• **QUÉ SE PIDE**
(A) Transcribe literalmente el fragmento del texto sobre la bondad de Dios comprendido entre "Sólo Él es originalmente" y "su misma esencia.", ambos incluidos.
(B) Resume en dos oraciones el texto sobre la bondad de Dios.

• **ARTÍCULO**
────────────────────────────────────────

“Alabad a Jehová, porque es bueno” (Sal. 136:1)
La “bondad” de Dios
corresponde a la perfección de su naturaleza: “Dios es luz,
y en él no hay ningunas tinieblas” (1 Juan. 1:5). La perfección de la
naturaleza de Dios es tan absoluta que no hay nada en ella que sea incompleta o
defectuosa, ni nada pueda serle añadida o mejorarla.
Sólo Él es originalmente
bueno, en sí mismo; las criaturas pueden ser buenas sólo por la participación y
comunicación que viene de Dios. Él es bueno esencialmente, y no sólo bueno,
sino la bondad misma; la bondad de la criatura es sólo una cualidad sobre
añadida, mientras que en Dios es su misma esencia.
Él es infinitamente
bueno; la bondad en la criatura es como una gota, en Dios es como un océano
infinito. Él es bueno eterna e inmutablemente, porque no puede ser menos bueno
de lo que es. En Dios no cabe la adición ni la substracción. Dios es “summum
bonum”, el sumo bien.
Dios es, no sólo el más
grande de todos los seres sino también el mejor. Todo el bien que puede haber
en una criatura le ha sido impartido por el creador, pero la bondad es propia
en Dios porque es la esencia de su naturaleza eterna. Dios era eternamente
bueno antes de que hubiera ninguna manifestación de su gracia, y antes de que
existiera ninguna criatura a la cual impartirla o con la cual ejercitarla, del
mismo modo que era infinito en poder desde toda la eternidad, antes de que
hubiera uso de su omnipotencia.
De ahí que la primera
manifestación de su perfección divina fuera dar el ser a todas las cosas. “Bueno eres tú, y bienhechor” (Sal. 119,68). Dios tiene, en sí mismo,
un tesoro infinito e inagotable de bendición que es suficiente para llenarlo
todo.

────────────────────────────────────────

• **DATOS PROPORCIONADOS**

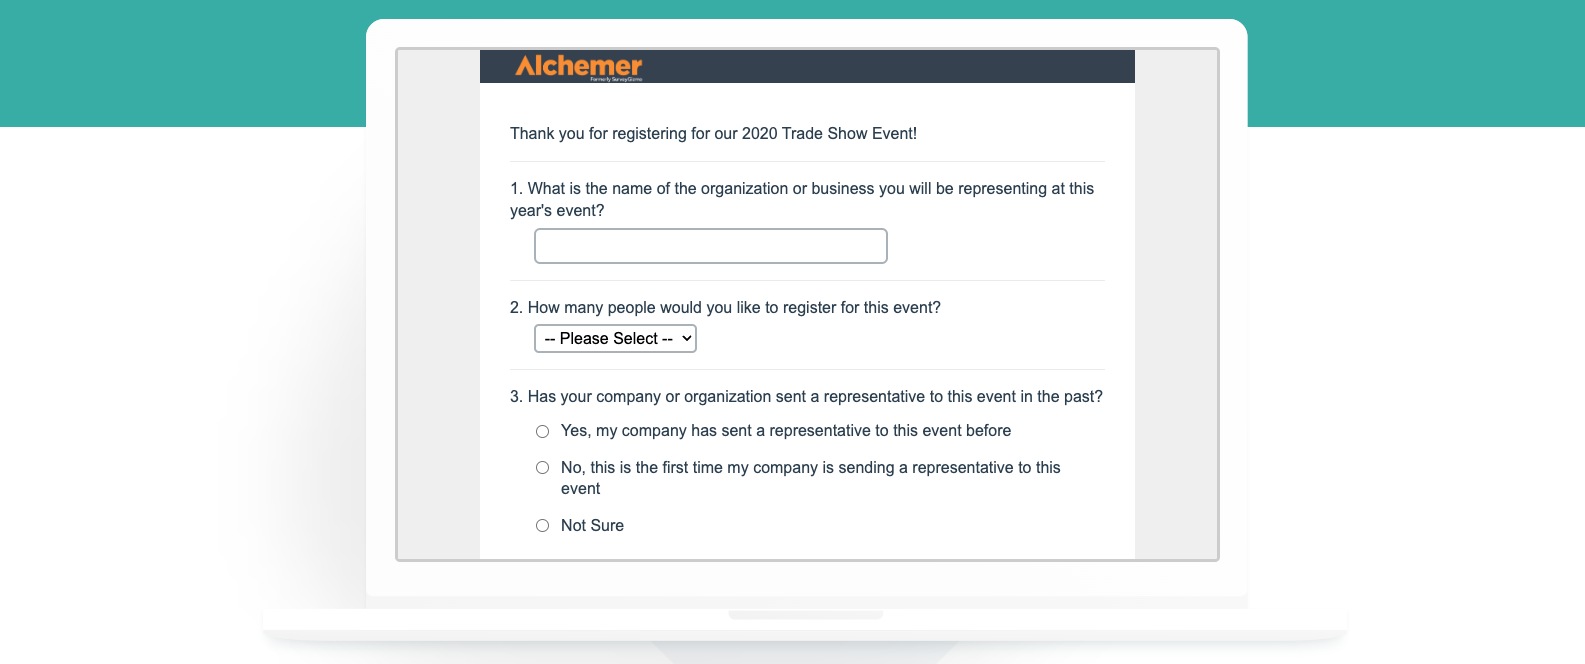Click the 'Yes, my company has sent a representative' label
Viewport: 1585px width, 664px height.
[x=785, y=431]
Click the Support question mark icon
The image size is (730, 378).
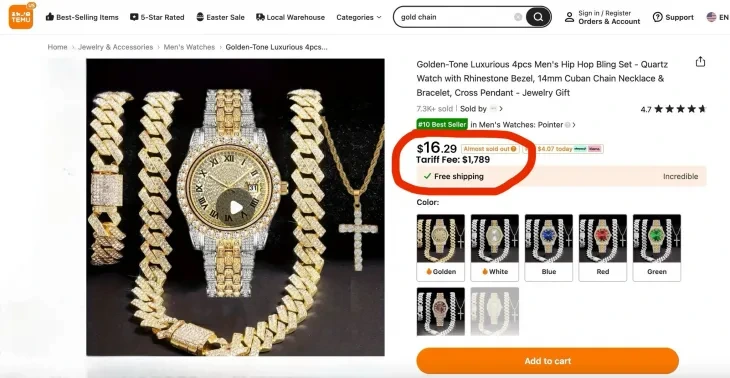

────────────────────────────────────────

• **RESPUESTAS**
(A)
Sólo Él es originalmente
bueno, en sí mismo; las criaturas pueden ser buenas sólo por la participación y
comunicación que viene de Dios. Él es bueno esencialmente, y no sólo bueno,
sino la bondad misma; la bondad de la criatura es sólo una cualidad sobre
añadida, mientras que en Dios es su misma esencia.

(B) La bondad de Dios corresponde a la perfección absoluta de su naturaleza, de modo que sólo Él es bueno originalmente y en esencia, mientras que las criaturas lo son sólo por la participación y comunicación que viene de Él. Esa bondad es infinita, eterna e inmutable, existía antes de que hubiera criaturas, y su primera manifestación fue dar el ser a todas las cosas.